Ben painted the same farm - the building abstracted to a child's block house and the fields strong shapes of brown and orange and the sky grey with two cotton-wool clouds. Christopher Wood's painting of the same farm has none of this austerity, but shows the farm in a wind-blown landscape, the whole vibrant with life.
Ben painted Walton Wood Cottage, a white house to the side of two luminous squares of fields bisected by the trunk of a fir-tree. He sent a photograph to Christopher in Paris who saw in it "the most delightful feeling of early morning mist and sunshine". The house became the background to a vase of flowers, perhaps painted with Winifred in mind. She loved painting flowers. "My paint brush always gives a tremor of pleasure when I let it paint a flower. Flowers mean different things to different people . . . to me they are the secret of the cosmos." When you see her painting of Bankshead Flowers in an Alabaster Jar you understand what she meant.
The Nicholsons joined Wood in Cornwall and they all admired and learned from the simplicity of the naive paintings of Alfred Wallis.
Christopher Wood died in 1930. Ben Nicholson left Winifred and their three children the following year. Those years in which the three of them worked so intensely together, shaped their art. The landscape of Cumberland was a formative component in their artistic vision.

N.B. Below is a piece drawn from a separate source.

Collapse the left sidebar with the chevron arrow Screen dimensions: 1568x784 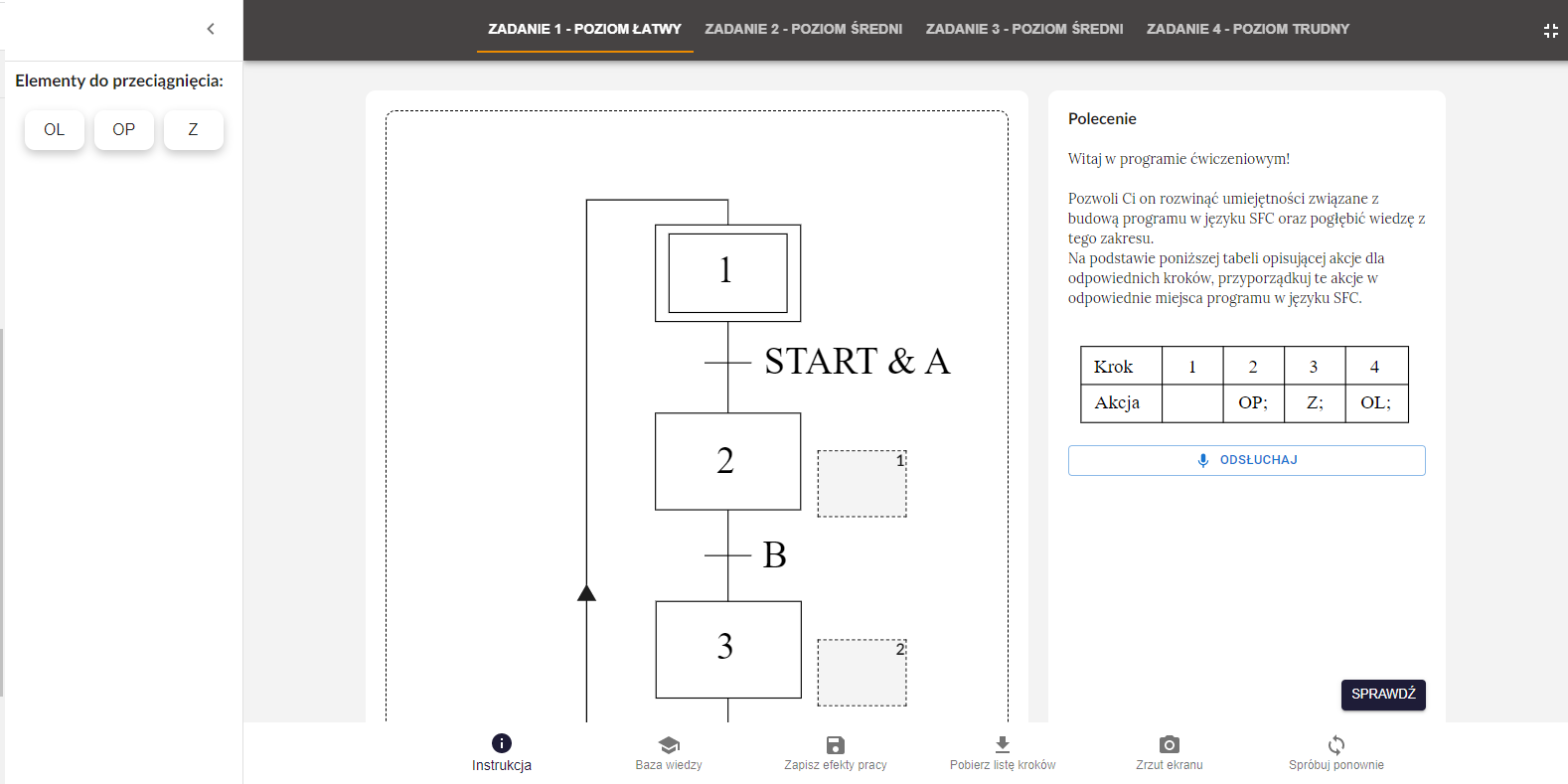(211, 29)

Jovan Nicholson is the grandson of Ben and Winifred Nicholson. He brings a very particular understanding to one of the most intense and formative collaborations in British art. Other essays by Sebastiano Barassi and Julian Stair treat of the Nicholson's life in Europe and the associated work of the potter, William Staite Murray.
Above everything, the living portraits of the Border landscape by all three artists make this a very special book.